None of what you said, however, precludes the necessity of "fine-tuning" as you call it. You just seem to want the models "fine-tuned" to your tastes. So you don't want unaligned models, you want models aligned with you.

I think most experts are wary of unaligned models. They don't want a disgruntled employee of some small town factory asking models how to make a bomb. That sort of thing. (Or to be more precise, we don't want models answering such questions.)

Most of us don't care whether models are aligned to your tastes, or your neighbor's. So long as they are aligned with the security interests of our local communities, the larger republic, and our general global community.



> So long as they ares aligned so as not to be deleterious to the security of our communities.

Whose community, though?

> They don't want a disgruntled employee of some small town factory asking models how to make a bomb

A lesson from the Unabomber (and many other incidents) that I think people have overlooked is the "_how_ to commit terrorism" is only one part, and the "_why_ commit terrorism" is another. An AI which tells you that the factory is controlled by paedophile terrorists and that you have a moral duty to act against them, but refuses to tell you how, is just as dangerous as one that tells you how to build a bomb without asking why.


Those two points do not seem equal weight in risk, but they are both concerning.


Personally it seems that bomb-building and other terrorist information is already fairly well available, as well as the US being awash with guns, and it's the ideological motivation that's the limiting factor for why we don't see much more terrorism.


(Note that I'm not attempting to contradict you in any way—your comment merely raised this issue, which I think is worth commenting on explicitly.)

One thing that various industries are currently coming to terms with is the fact that it is effectively impossible to create "neutrality".

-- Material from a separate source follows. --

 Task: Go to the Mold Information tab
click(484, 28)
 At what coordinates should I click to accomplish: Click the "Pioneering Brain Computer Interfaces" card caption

Every one of your choices of what to include in the training data, what to explicitly exclude, what to try to emphasize, and any other ways you prune or shape a model, make it conform to one set of biases or another.

"Unaligned," here, at least as far as I can tell, is just a shorthand for "a model no one explicitly went in after training and pushed to do one thing or not do another." It doesn't mean that the model is unbiased...because even if your model contains absolutely everything in human knowledge, with no aspect being disproportionate to reality, real humans are also biased, and that "model replicating reality" is just going to replicate those real biases too.

It's always going to be more effective to acknowledge our own biases, both to ourselves and our audiences (whatever those may look like), and when we do try to shape something like a model, simply be honest about what that shaping looks like.